Examination of Australian applications under the Madrid Protocol: formalities

In word of warning to our foreign clients, Watermark has become aware that IP Australia is issuing provisional refusals against International Registrations Designating Australia (‘IRDAs’) which raise grounds of rejection that are not in fact applicable to IRDAs.

Under Australian legislation, IRDAs are examined under different regulations compared with standard (i.e. national) applications. For example, only certain formality objections can be raised against an IRDA, including where:

  • the International Bureau has identified a term as being too vague for the purposes of classification, incomprehensible, or linguistically incorrect;
  • the Holder of an IRDA has used the expression ‘all goods’, ‘all services’, ‘all other goods’ or ‘all other services’ to specify the goods or services; or
  • the trade mark includes non-English words, and no translation has been provided.

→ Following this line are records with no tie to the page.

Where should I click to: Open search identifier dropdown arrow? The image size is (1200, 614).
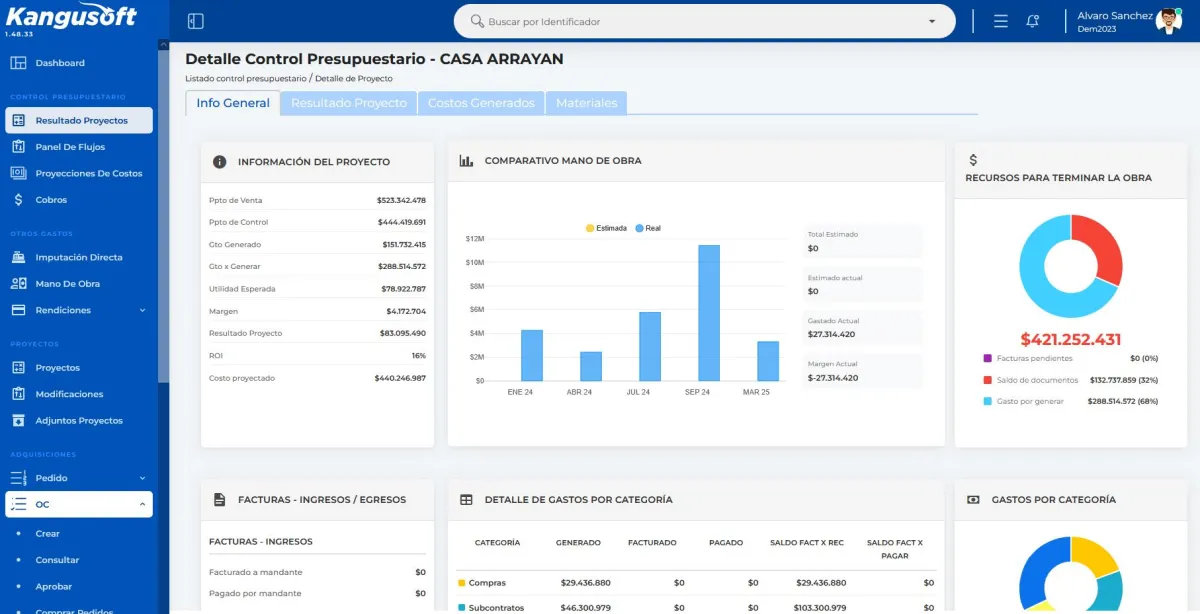pos(932,21)
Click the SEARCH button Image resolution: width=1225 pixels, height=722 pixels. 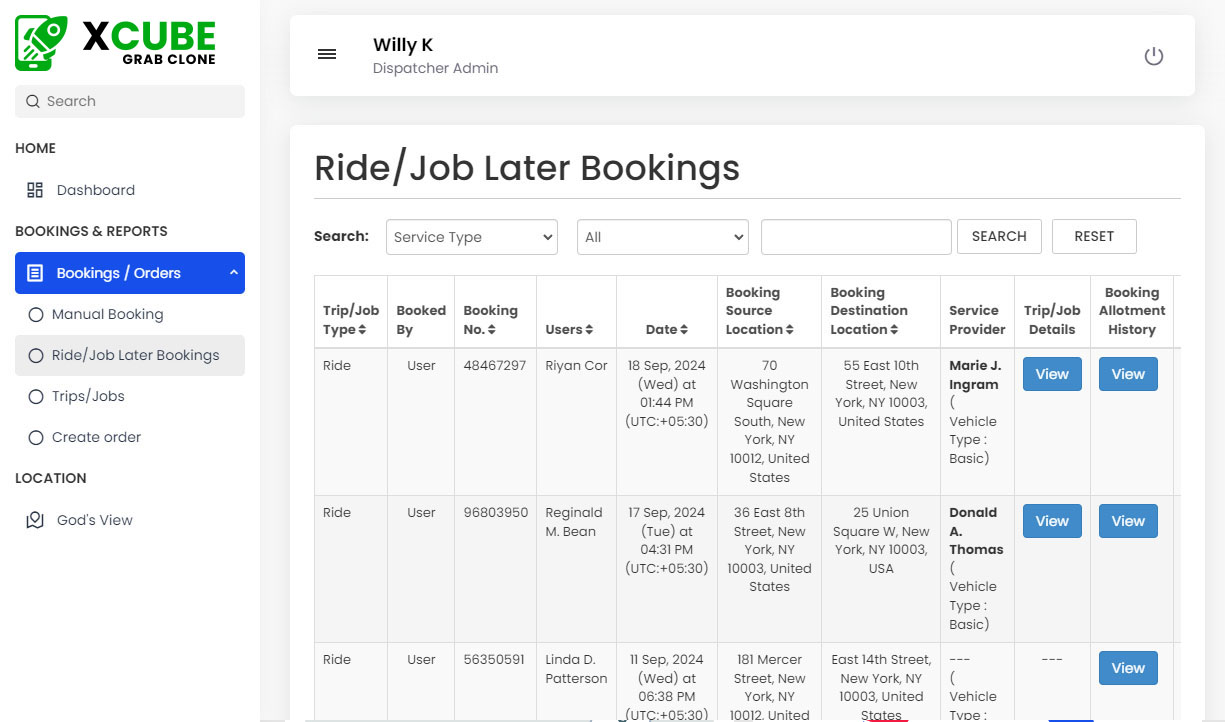[x=999, y=236]
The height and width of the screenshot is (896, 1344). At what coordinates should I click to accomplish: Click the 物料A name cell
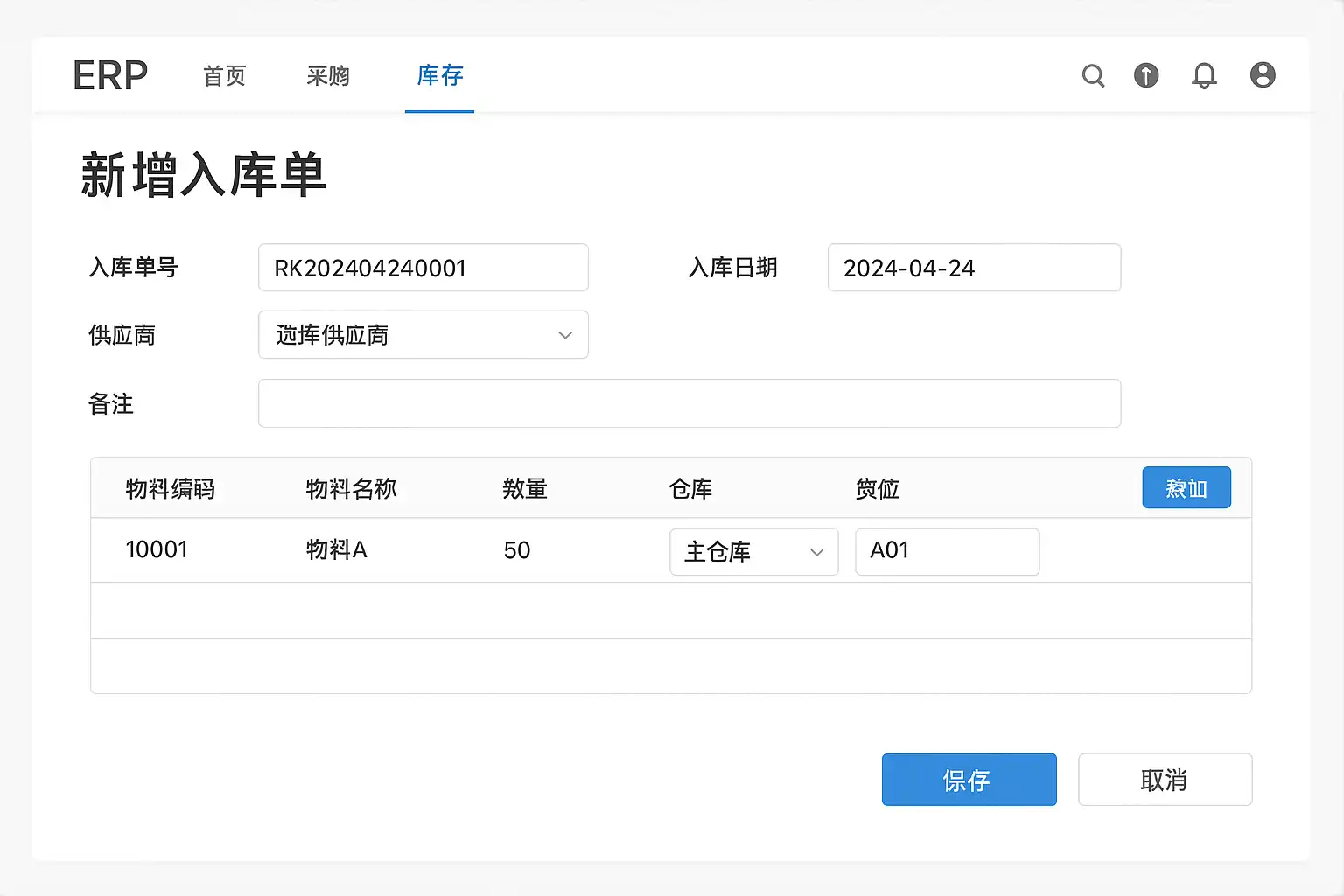click(336, 550)
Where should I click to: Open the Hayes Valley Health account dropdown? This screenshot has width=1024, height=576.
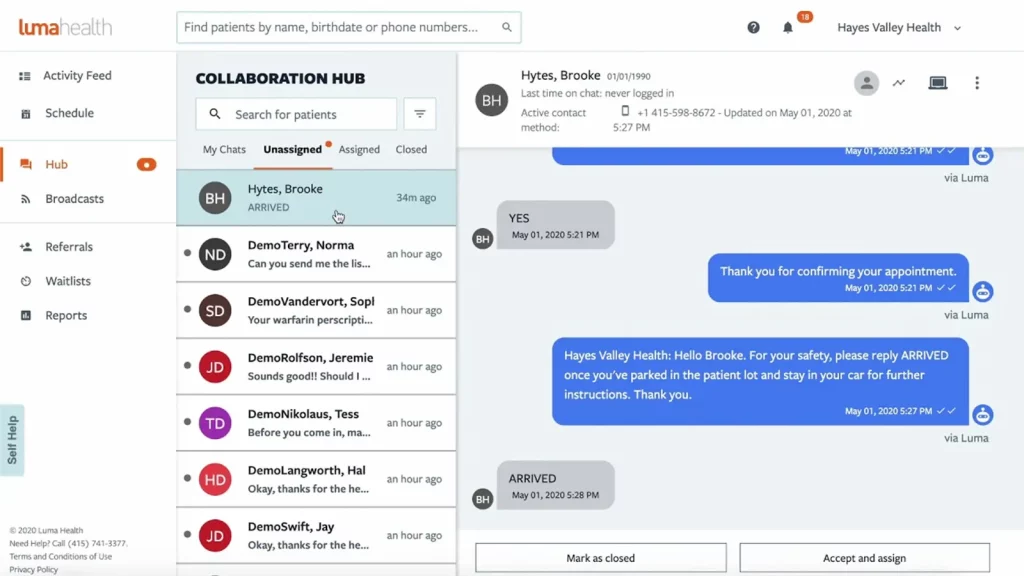pos(898,27)
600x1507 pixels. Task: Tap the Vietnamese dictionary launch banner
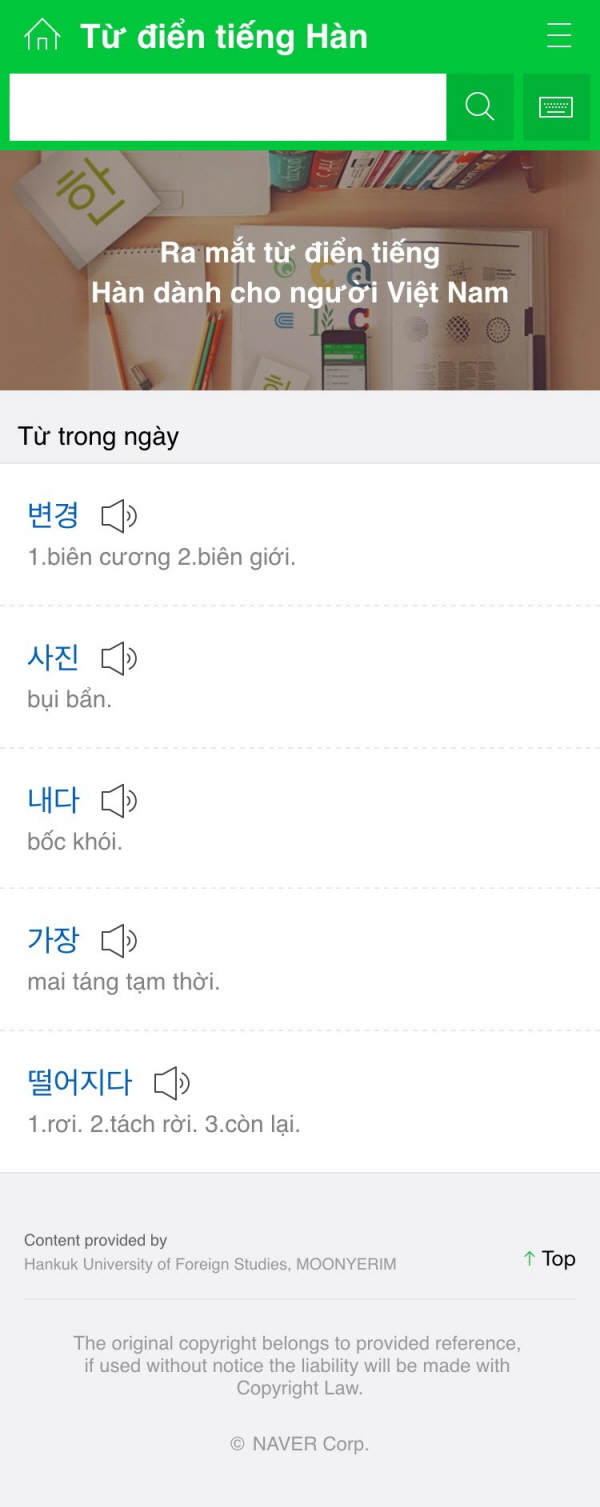point(300,271)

However, Australian examiners have issued provisional refusals against IRDAs citing grounds of refusal that do not apply to IRDAs, such as where:

  • the Australian examiner considers that a certain term in the description of goods/services is too vague for the purpose of classification, although the International Bureau has not raised a corresponding objection; or
  • the application does not comply with Regulation 4.3, which requires (among other matters) that all features of a shape mark be depicted in the view(s) provided.

Neither of the above formality objections should be raised against an IRDA, and strictly speaking such objections should be withdrawn if they have been erroneously raised.

Watermark attorneys have been in contact with IP Australia to raise concerns regarding this issue, and we understand that the matter is being given official attention.